If you find yourself experiencing the same stressors repeatedly, breathing exercises can help you respond in a more relaxed way. Proactive strategies that change your lifestyle to eliminate some of the stressors may also be a good idea. For example, changing conditions at your job to prevent work stress, or developing communication skills to combat relationship stress may be
more effective than just using breathing exercises when you experience daily stress from these situations.
Conversely, if you’re having trouble sleeping, the featured exercise may prove very helpful.
1. Close Your Eyes And Relax. Let your breathing get become
slower and deeper.
2. Practice Stress Relief Breathing. Breathe from your
diaphragm or belly instead of from your shoulders or chest.

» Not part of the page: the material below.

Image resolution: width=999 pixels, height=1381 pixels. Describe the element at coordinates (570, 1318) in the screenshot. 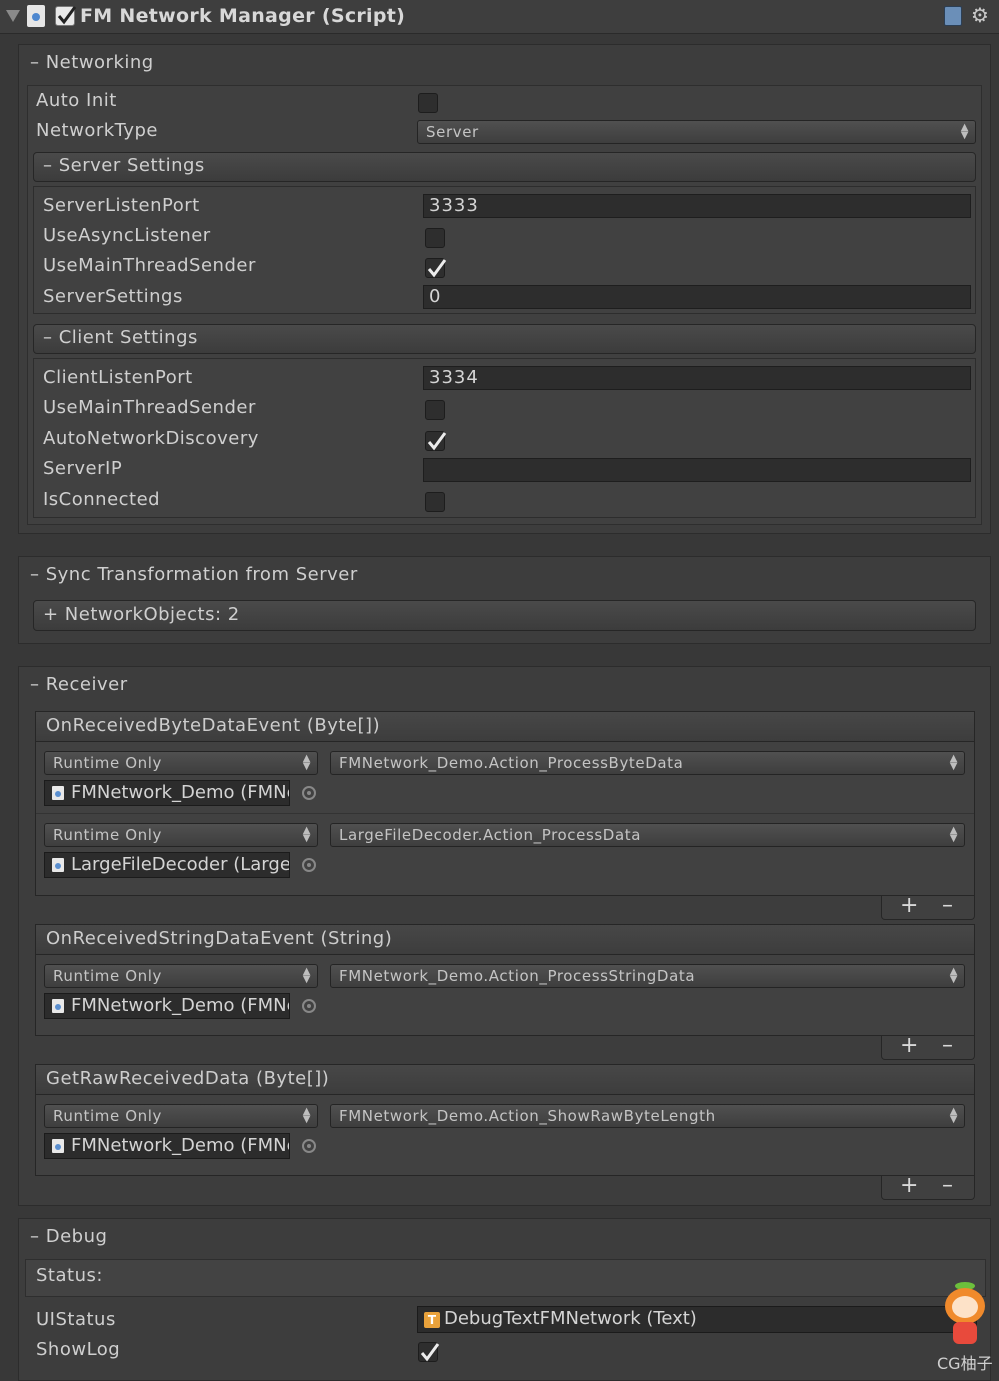

I see `ui-status-value: DebugTextFMNetwork (Text)` at that location.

Don’t force it, but let your breathing become natural and
3. Visualize. As you breathe in, imagine that ‘relaxation’
is coming into your body and flowing through your limbs,
reaching every part of you. As you exhale, imagine that all the
stress from your body is being exhaled. After a few minutes
you should feel more full of peace, and the stress in your
body should be reduced.
4. Or…As you breathe, imagine that your hands and feet
are getting warmer. With practice, this can further reverse
your stress and actually warm your extremities, relaxing your
body in the process.
5. Another Idea. Imagine that with each breath your body is
becoming more and more loose. With each exhalation, your
limbs are a little more like spaghetti, your face a little more
expressionless, your body a still pool of water.
6. Keep Breathing. Continue this exercise for 5 minutes or
20—whatever works for you. It can help you return to your
activities with a renewed sense of strength and serenity.